**Zadanie A:** Jaki kierunek studiów ukończyła Karolina W. według tekstu o lubieżnej bibliotekarce?
**Zadanie B:** Proszę zebrać każdy wiersz wpisów, w którym występuje ciąg "height", z uwzględnieniem wielkości liter.

**Podany fragment:**
26 maj 2014

Lubieżna bibliotekarka raz jeszcze

Przeczytałam - zgodnie z zapowiedzią - artykuł w majowym Detektywie o bibliotekarce uwodzącej uczniów w szkolnej bibliotece. Przytoczę wstęp, dla tych, którzy nie zdążyli po artykuł sięgnąć:

Karolina W. miała niepełna  lat. Skończyła bibliotekoznawstwo na jednej z krakowskich wyższych uczelni. Wybierając taki kierunek studiów, doskonale zdawała sobie sprawę, że nie jest to zbyt rozwojowy i przyszłościowy zawód, ale nie miała wątpliwości, że właśnie to chciałaby robić z jednej prostej i bliskiej sercu przyczyny: ona po prostu kochała bibliotekę. Od małego uwielbiała spędzać czas pomiędzy regałami na poszukiwaniu interesujących ją książek, z pasją wertowała zakurzone papierowe katalogi, czy przesiadywała w cichej i spokojnej czytelni, gdzie w skupieniu oddawała się przyjemnej lekturze.


Dalej jest o tym, że bohaterka studia skończyła, pracy nie znalazła, imała się różnych zajęć, aż:

Swego czasu udało się jej dostać na płatny, półroczny staż z urzędu pracy w miejscowej bibliotece publicznej. Czuła się tam jak ryba w wodzie! Z uśmiechem na twarzy wyławiała z regałów poszukiwane przez czytelników książki, robiąc to znacznie szybciej i sprawniej niż pracujące tam od lat starsze panie bibliotekarki.

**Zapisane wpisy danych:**

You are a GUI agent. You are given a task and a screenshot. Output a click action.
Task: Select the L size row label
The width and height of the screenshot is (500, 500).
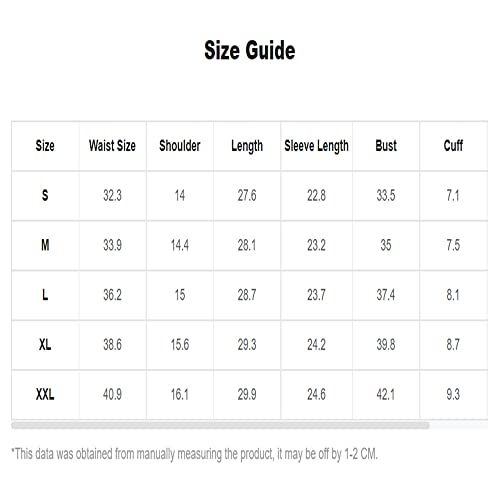pos(45,295)
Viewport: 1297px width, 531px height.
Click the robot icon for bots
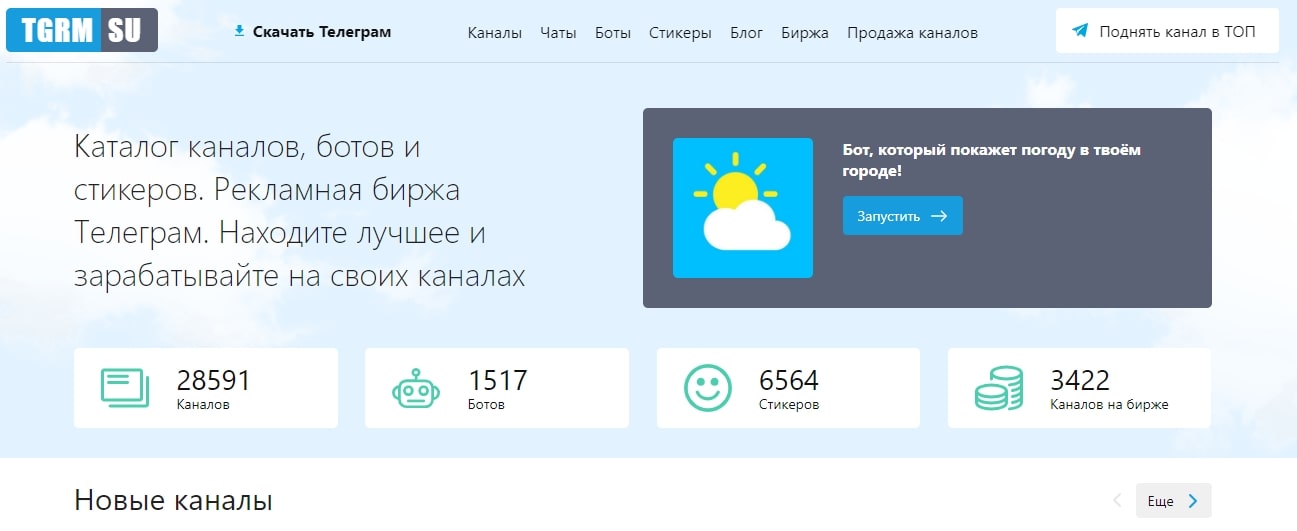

**Gotowa odpowiedź A:** Bibliotekoznawstwo na jednej z krakowskich wyższych uczelni.

**Gotowa odpowiedź B:**
The width and height of the screenshot is (500, 500).
Viewport: 1297px width, 531px height.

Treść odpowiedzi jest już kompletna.